TESTO DEL DOCUMENTO »

_ _ _

NUORO. In una
mini-sala conferenze improvvisata nel Man, con la cornice delle opere di
Ballero, Biasi, Dessanay e Congiu Pes, è stato presentato ieri mattina il
nuovo compact disc di Maria Giovanna Cherchi, giovane cantante di Bolotana,
già conosciuta al pubblico appassionato di musica e tradizione per aver
interpretato la sigla della passata edizione della trasmissione tv «Sardegna
Canta», con una canzone intitolata «Unu frore che a tie». E' questa la
canzone che dà il titolo al disco, un disco molto particolare: un insieme di
sonorità nuove e antiche che però trovano un giusto equilibrio,
Un esperimento ben riuscito, che, nelle speranze della giovane artista,
«dovrebbe raggiungere l'interesse dei giovani, incuriosire i non
appassionati, senza però disturbare i più intransigenti, gli intenditori».
E' un grande obiettivo, ma non irragiungibile: oltre agli inediti, infatti,
Maria Giovanna reinterpreta magistralmente alcune canzoni già conosciute e
apprezzate dal pubblico, come, per esempio, «Ardia», di Marras-Pillonca, già
quasi diventata l'inno della omonima manifestazione che si tiene a Sedilo,
proprio in questo periodo; o come la popolarissima «Procurade'e moderare»,
che cantato dalla Cherchi insieme a Marras diventa un festoso ballu tundu.
Ma ci sono delle sorprese: una forte contaminazione spagnoleggiante, voluta,
con richiami al tango, specialmente nella canzone «Maria'e su sole»
rappresenta quel fenomeno che sta cambiando il modo di concepire l'arte nel
mondo, e che si chiama "glocalizzazione",ovvero il contrario della
globalizzazione, dell'omologazione: la rivalutazione del locale a livello
globale, l'apertura a 360º senza mai rinunciare ad una propria identità. E'
riuscita in questo intento Maria Giovanna Cherchi, con la sua voce e il suo
aspetto di giovane ventiquattrenne non globalizzata? ci sono riusciti Marras
e Pillonca, con la musica e le parole di chi ha visto il mondo, ma resta
innamorato della propria terra. Con i suoi lunghissimi capelli sciolti sulle
spalle e con i suoi grandi occhi scuri, Maria Giovanna Cherchi ricorda un
po' la bellezza naturale, senza artifici di Maria Carta: forse lo sa,
probabilmente ne va fiera. Ma c'è un'altra cosa che la accomuna alla grande
cantante scomparsa: la voce calda e melodiosa, e la passione per il canto,
per la tradizione, per la nostra terra e la sua lingua.

_ _ _

ELENCO RIPORTATO »

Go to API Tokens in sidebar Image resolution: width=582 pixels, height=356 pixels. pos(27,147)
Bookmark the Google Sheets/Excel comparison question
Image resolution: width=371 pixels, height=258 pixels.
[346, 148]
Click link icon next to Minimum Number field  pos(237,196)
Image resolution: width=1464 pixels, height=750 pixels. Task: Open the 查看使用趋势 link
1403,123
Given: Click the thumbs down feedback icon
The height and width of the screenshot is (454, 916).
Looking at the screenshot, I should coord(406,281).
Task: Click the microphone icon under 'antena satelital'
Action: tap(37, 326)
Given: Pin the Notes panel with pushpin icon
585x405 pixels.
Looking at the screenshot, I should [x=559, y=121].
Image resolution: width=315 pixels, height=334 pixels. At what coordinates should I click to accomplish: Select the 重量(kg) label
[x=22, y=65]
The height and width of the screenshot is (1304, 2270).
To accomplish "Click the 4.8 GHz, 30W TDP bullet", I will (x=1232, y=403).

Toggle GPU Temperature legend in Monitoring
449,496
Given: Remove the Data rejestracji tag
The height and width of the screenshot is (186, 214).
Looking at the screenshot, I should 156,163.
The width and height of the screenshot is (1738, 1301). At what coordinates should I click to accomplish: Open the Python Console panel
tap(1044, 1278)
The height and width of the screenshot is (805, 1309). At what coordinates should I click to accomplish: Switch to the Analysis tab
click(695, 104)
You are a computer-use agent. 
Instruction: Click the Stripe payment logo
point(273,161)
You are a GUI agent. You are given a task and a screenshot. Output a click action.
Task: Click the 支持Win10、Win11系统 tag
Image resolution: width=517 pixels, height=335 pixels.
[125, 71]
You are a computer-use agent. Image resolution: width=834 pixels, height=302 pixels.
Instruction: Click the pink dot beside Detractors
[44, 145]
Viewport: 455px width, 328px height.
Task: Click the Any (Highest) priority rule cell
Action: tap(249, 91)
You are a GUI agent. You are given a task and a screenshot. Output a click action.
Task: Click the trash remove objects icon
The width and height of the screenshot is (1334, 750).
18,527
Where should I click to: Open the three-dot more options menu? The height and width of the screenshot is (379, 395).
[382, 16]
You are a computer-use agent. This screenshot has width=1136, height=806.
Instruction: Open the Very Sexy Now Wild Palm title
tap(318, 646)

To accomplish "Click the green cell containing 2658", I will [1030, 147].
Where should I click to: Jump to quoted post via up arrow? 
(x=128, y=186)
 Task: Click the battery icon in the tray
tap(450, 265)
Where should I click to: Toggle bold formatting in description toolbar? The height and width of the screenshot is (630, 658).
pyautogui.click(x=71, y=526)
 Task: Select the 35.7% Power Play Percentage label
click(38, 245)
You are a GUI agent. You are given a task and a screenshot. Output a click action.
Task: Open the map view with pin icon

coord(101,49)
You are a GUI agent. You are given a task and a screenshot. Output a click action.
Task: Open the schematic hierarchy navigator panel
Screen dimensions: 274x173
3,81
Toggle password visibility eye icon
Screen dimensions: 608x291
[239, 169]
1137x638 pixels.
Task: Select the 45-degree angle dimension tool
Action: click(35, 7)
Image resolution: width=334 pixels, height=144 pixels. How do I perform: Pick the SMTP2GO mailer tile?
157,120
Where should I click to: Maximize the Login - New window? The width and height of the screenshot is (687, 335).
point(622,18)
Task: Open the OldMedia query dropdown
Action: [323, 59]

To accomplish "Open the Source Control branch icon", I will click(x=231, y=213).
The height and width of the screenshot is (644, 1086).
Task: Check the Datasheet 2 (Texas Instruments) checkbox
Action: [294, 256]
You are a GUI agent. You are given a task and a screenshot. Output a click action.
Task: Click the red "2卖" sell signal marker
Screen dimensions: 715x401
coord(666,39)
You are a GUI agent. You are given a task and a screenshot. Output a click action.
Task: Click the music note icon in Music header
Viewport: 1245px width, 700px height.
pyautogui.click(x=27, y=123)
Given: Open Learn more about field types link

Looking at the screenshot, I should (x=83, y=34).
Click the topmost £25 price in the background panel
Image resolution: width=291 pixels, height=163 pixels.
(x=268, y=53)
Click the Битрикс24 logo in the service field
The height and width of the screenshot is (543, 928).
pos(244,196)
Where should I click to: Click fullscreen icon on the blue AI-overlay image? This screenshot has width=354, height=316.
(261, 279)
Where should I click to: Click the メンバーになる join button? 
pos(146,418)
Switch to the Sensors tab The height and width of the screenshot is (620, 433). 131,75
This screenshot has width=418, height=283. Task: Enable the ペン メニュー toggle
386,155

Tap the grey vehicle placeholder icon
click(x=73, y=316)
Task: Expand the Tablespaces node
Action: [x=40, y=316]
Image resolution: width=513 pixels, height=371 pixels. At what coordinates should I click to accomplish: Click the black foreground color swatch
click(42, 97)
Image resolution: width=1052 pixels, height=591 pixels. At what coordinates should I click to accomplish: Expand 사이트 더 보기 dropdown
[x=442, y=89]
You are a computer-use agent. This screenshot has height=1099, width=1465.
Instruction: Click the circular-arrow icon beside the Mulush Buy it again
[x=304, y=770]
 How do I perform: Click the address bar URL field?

_ _ _

CONSEGNE DELL'ESERCIZIO »
**a.** Rispondi a queste domande sul testo dedicato al nuovo disco di Maria Giovanna Cherchi:
(i) Di quale paese è la cantante?
(ii) Con chi canta «Procurade'e moderare» e che cosa diventa il brano?
(iii) In quale canzone la contaminazione spagnoleggiante con richiami al tango si sente in modo particolare?
**b.** Riscrivi in forma di elenco puntato il paragrafo che inizia con "NUORO. In una mini-sala", nel testo dedicato al nuovo disco di Maria Giovanna Cherchi. Mantieni i fatti principali.

ELENCO SOLUZIONI »
**a.**
(i) Di Bolotana.
(ii) La canta insieme a Marras, e il brano diventa un festoso ballu tundu.
(iii) In «Maria'e su sole».

**b.**
- Ieri mattina, nel Man di Nuoro, è stato presentato il nuovo compact disc di Maria Giovanna Cherchi, giovane cantante ventiquattrenne di Bolotana. La sala era circondata da opere di Ballero, Biasi, Dessanay e Congiu Pes.
- La cantante è nota per aver interpretato «Unu frore che a tie», sigla della passata edizione di «Sardegna Canta». La stessa canzone dà il titolo al disco.
- Il disco unisce sonorità nuove e antiche in equilibrio. Punta ad attirare i giovani e a incuriosire i non appassionati senza disturbare gli intenditori.
- Oltre agli inediti, contiene brani già noti. Tra questi c'è «Ardia» di Marras-Pillonca, quasi diventata l'inno della manifestazione omonima di Sedilo. C'è anche «Procurade'e moderare», cantata con Marras come ballu tundu.
- Il disco ha una voluta contaminazione spagnoleggiante, con richiami al tango, soprattutto in «Maria'e su sole». È un esempio di "glocalizzazione": la rivalutazione del locale a livello globale senza rinunciare alla propria identità.
- La cantante ricorda Maria Carta per la bellezza naturale e la voce calda e melodiosa. Le accomuna anche la passione per il canto, la tradizione, la terra e la sua lingua.